The Kautz graph $K_M^{N + 1}$ is a
directed graph of degree $M$ and dimension $$N+
1$$, which has $(M +1)M^{N}$ vertices labeled by all
possible strings $s_0 \cdots s_N$ of length $$N +
1$$ which are composed of characters $s_i$ chosen from
an alphabet $A$ containing $M + 1$ distinct
symbols, subject to the condition that adjacent characters in the
string cannot be equal ($s_i \neq s_{i+ 1}$).

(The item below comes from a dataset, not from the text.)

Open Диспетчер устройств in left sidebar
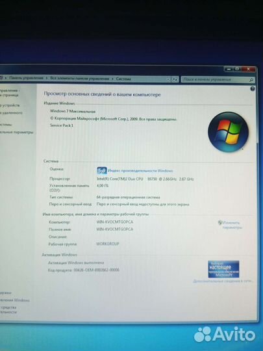Image resolution: width=263 pixels, height=351 pixels. (10, 105)

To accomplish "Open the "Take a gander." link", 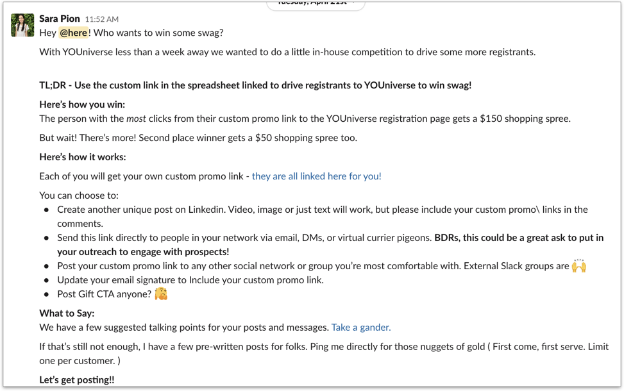I will pyautogui.click(x=360, y=328).
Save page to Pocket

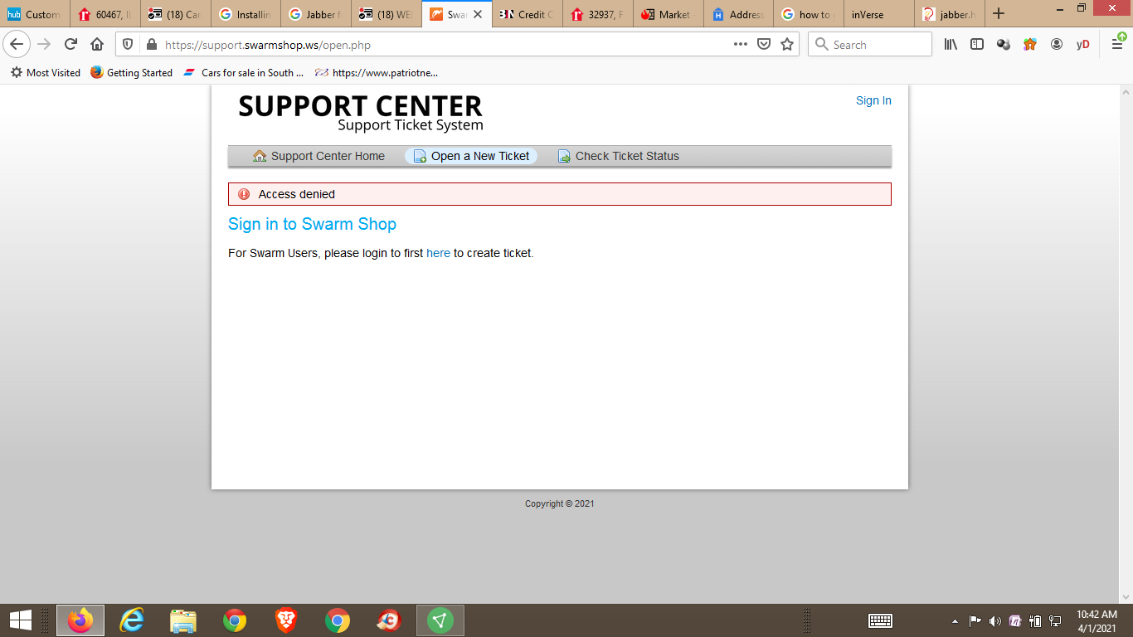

The Kautz graph $K_M^{N + 1}$ has $$(M + 1)M^{N
+ 1}$$ edges

$\{(s_0 s_1 \cdots s_N,s_1 s_2 \cdots s_N s_{N + 1})| \; s_i \in A \; s_i \neq s_{i + 1} \} \,$

It is natural to label each such edge of $K_M^{N + 1}$
as $s_0s_1 \cdots s_{N + 1}$, giving a one-to-one correspondence
between edges of the Kautz graph $K_M^{N + 1}$
and vertices of the Kautz graph
$K_M^{N + 2}$.

Kautz graphs are closely related to De Bruijn graphs.

== Properties ==
- For a fixed degree $M$ and number of vertices $V = (M + 1) M^N$, the Kautz graph has the smallest diameter of any possible directed graph with $V$ vertices and degree $M$.
- All Kautz graphs have Eulerian cycles. (An Eulerian cycle is one which visits each edge exactly once—This result follows because Kautz graphs have in-degree equal to out-degree for each node)
- All Kautz graphs have a Hamiltonian cycle (This result follows from the correspondence described above between edges of the Kautz graph $K_M^{N}$ and vertices of the Kautz graph $K_M^{N + 1}$; a Hamiltonian cycle on $K_M^{N + 1}$ is given by an Eulerian cycle on $K_M^{N}$)
- A degree-$k$ Kautz graph has $k$ disjoint paths from any node $x$ to any other node $y$.

== In computing ==
The Kautz graph has been used as a network topology for connecting processors in high-performance computing and fault-tolerant computing applications: such a network is known as a Kautz network.